Voilà un film qui avait tout de la comédie romantique ultime : deux acteurs de renom et très esthétiques, le cadre classique de New-York, propice à de belles histoires d’amour, mais aussi deux bambins qui changent la donne, rajoutant normalement une touche attendrissante. Le public a répondu présent en masse (97,5 M$), mais quelques points viennent un peu gâcher le tableau.

Le mariage dure pour toujours, sauf pour ceux qui vivent dans la réalité où les divorces se propagent telle une cellule cancéreuse. Mère célibataire, Melanie (Michelle Pfeiffer) est quelqu’un de très organisée, mais difficile de faire passer son fils en priorité quand les impératifs au travail se multiplient.

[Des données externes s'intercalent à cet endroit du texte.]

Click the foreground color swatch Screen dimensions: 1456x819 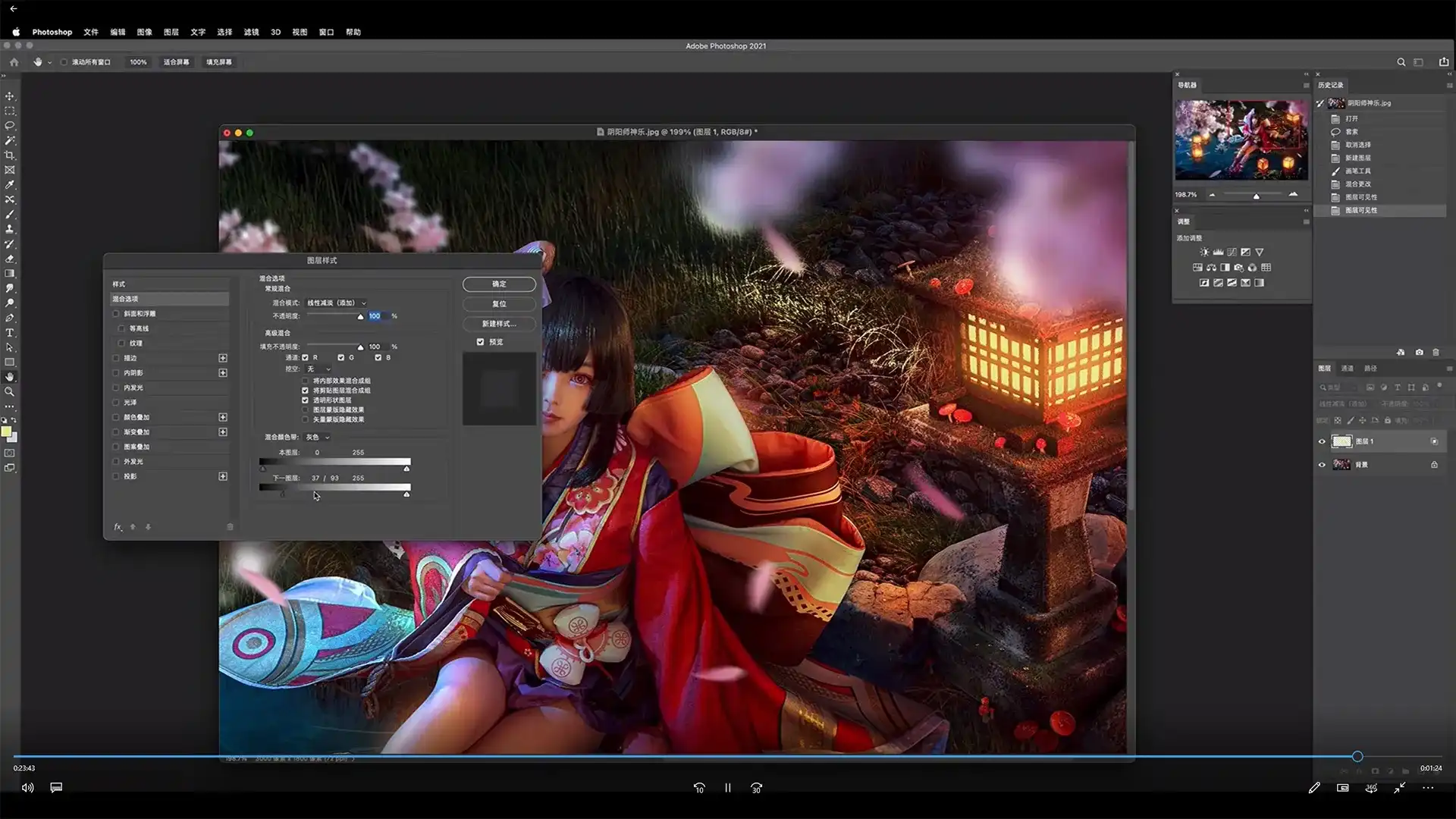pos(6,432)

Beaucoup moins familier au rôle de parent, Jack (George Clooney) va quant à lui subitement se retrouver avec sa fille sur le dos. Tous deux en retard pour déposer leurs enfants à l’école, ils vont se retrouver avec leur progéniture sur les bras pour la journée, un enfer qu’ils vont tenter de partager au mieux.

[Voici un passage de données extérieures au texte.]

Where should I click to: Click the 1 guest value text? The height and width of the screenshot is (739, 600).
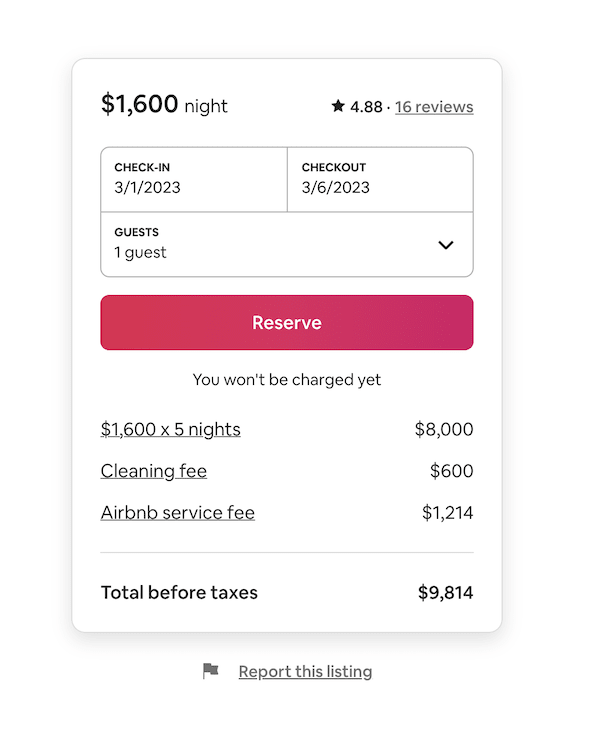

Quand deux tempérament de feu se rencontrent, cela créé des étincelles, mais le film ne rayonne pas pour autant. Sur le principe l’histoire et les personnages font sourire, il y a quelques passages un peu drôle, notamment la scène chez le psychiatre avec la discussion tout en métaphores, mais le film a un problème de taille : il fait constamment ce qu’on attend de lui. Certes, dans le lot certains passages étaient souhaités, mais c’est toujours un peu ennuyeux d’assister à une telle prévisibilité constante. Une petite voiture sur le passage, une maquette dans les mains, et bien évidemment ça se fini en miettes par terre. Et si le couple fait très hollywoodien, on regrettera le manque de profondeur de leurs personnages, grands classiques du genre. Plus regrettable encore, les enfants, d’une impolitesse invraisemblable, d’autant plus rageuse que la petite fille avait un potentiel attendrissant colossal avec sa relation inversée avec son père, le plus puéril des deux. Mais comme elle n’assume pas sa position de tête pensante du duo, ça ne fonctionne pas correctement. Reste presque le pire du film : ça gestion du temps. Pour une histoire qui repose à ce point sur une notion de timing, il est stupide de constater à quel point les personnages n’en tiennent que rarement compte, et le rythme n’est pas réaliste : ils n’aurait pas du avoir le temps de faire la moitié de ce qu’il se passe. Enfin bref, une romance assez superficielle qui ne bénéficie pas d’un soin suffisant pour convaincre.